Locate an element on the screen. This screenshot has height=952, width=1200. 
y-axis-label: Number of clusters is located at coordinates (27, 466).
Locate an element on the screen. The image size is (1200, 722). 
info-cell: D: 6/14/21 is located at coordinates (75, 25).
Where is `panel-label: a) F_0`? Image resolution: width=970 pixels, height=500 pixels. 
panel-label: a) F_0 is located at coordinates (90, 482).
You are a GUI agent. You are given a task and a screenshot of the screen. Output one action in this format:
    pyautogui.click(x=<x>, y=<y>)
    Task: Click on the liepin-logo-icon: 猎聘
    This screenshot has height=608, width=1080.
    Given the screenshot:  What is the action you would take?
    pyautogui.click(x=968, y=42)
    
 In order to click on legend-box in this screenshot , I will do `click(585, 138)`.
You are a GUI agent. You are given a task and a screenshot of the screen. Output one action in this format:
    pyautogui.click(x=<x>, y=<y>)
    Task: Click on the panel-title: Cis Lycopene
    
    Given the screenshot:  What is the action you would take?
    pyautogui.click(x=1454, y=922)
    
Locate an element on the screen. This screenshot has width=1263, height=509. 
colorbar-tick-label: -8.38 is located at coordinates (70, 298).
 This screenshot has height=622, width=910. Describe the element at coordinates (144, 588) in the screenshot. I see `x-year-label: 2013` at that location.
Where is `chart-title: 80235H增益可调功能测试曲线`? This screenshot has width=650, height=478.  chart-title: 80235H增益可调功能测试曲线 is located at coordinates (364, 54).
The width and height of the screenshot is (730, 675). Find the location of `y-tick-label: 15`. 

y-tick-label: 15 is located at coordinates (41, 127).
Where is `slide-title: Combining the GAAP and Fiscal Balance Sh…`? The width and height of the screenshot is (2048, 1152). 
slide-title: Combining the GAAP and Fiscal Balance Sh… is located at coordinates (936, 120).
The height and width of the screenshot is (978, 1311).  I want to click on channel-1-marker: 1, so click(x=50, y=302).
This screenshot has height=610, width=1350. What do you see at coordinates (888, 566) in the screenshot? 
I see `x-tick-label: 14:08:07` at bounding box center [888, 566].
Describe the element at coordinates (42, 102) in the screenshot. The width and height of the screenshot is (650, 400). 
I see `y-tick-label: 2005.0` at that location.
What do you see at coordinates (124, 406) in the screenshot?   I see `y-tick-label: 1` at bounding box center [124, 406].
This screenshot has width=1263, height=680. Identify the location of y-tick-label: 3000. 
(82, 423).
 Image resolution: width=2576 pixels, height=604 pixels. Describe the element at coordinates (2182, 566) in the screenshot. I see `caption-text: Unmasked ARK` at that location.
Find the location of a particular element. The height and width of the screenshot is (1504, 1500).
************
• **Work task**: Can you retype the items from their first line through the line containing "info-cell: D: 6/14/21", both included, without changing anything?

• **Answer box**:
Locate an element on the screen. This screenshot has height=952, width=1200. 
y-axis-label: Number of clusters is located at coordinates (27, 466).
Locate an element on the screen. The image size is (1200, 722). 
info-cell: D: 6/14/21 is located at coordinates (75, 25).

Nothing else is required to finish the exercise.